Серый день по капле цедил свет сквозь крошечное окошко под самым потолком. При желании Григорий мог просунуть в него руку. Но никакого желания он не испытывал. Вровень с дырой шла деревянная мостовая, с которой внутрь стекала жидкая уличная грязь. Барабанил дождь.

Сколько Орлов провел в каземате? Где находился? Кто на него напал? Он не знал. Гришан растер замерзшие ладони и с трудом прошелся от стены к стене.

Камера была тесной. Низкие подвальные своды из старого растрескавшегося кирпича не позволяли разогнуться в полный рост. На полу не было даже вязанки соломы, но если б Орлову и вздумалось сесть, при его росте он не смог бы вытянуть ноги.

Грязным пальцем преображенец поковырял потолок. Красное крошево забилось под ноготь. «Вот черт! Когда это строили? — подумал он. — Лет 30 назад, не больше, а камень — сплошная каша. Вот место! То дождь, то холод. Не стоит тут город. И стоять не будет. Земля не держит».

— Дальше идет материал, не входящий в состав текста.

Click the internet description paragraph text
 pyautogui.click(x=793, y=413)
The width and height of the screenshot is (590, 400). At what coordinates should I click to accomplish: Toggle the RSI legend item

Дверь скрипнула, и в узкую, на мгновение приоткрывшуюся щель, кто-то невидимый сунул оловянную кружку, накрытую куском хлеба. Григорий был голоден, но от удара по голове его до сих пор мутило, и стоило Орлову поднести ржаной сухарь ко рту, как его кишки немедленно отозвались позывом к рвоте. Он жадно осушил кружку воды и было собирался попробовать сесть, когда его внимание привлек стук копыт и легкий шелест каретных колес. В окне были видны только красные лаковые спицы и разбитые каблуки лакеев, спрыгнувших с запяток.

Где-то близко хлопнула дверь. За стеной по невидимой лестнице поспешно затопали ноги сторожей, а потом послышались тяжелые, значительные шаги, словно тот, кто спускался за первыми шустрыми ребятами, сознавал важность и солидность каждого своего движения.

— Он связан? — От этого низкого голоса у Григория перехватило дыхание. — Нет? Полагаете, не сбежит?

Его сиятельство ни то закряхтел, ни то захихикал, и у непутевого адъютанта графа Шувалова на сердце стало еще тяжелее. От Петра Ивановича Орлов не ожидал добра, хотя, вероятно, сам граф считал себя покровителем небогатого молодого офицера. Григорий закрыл глаза. Он виноват. Что правда, то правда. Нельзя было тянуться за несбыточным. Ловить журавля в небе. Не в свои сани не садись! Кто он и кто она? Открыла кобыла пасть на хозяйский овес!

«Но почему приехал граф Петр, а не его брат? Ведь меня загребли в Тайную канцелярию? Или…» Дубовая набухшая от сырости дверь натужно заскрипела и сторож с силой выдавил ее внутрь.

— Ваше сиятельство, Ваше сиятельство! Сюда.

Согнувшись в три погибели, граф Петр впихнулся в тесный погреб, где право слово двум людям таких внушительных размеров, как Шувалов и его адъютант, делать было нечего. Григорий инстинктивно отодвинулся к стене. Он не боялся своего начальника, просто не хотел тереться с ним боками в узком закутке.

— Э-хе-хе, Гриша, — Петр Иванович присел на немедленно подставленный ему сторожем табурет. — Попал ты, да-а, как индюк в шти. Кабы не моя мягкость… торчать бы уже твоей буйной головушке на шесте посередь двора. Э-хе-хе.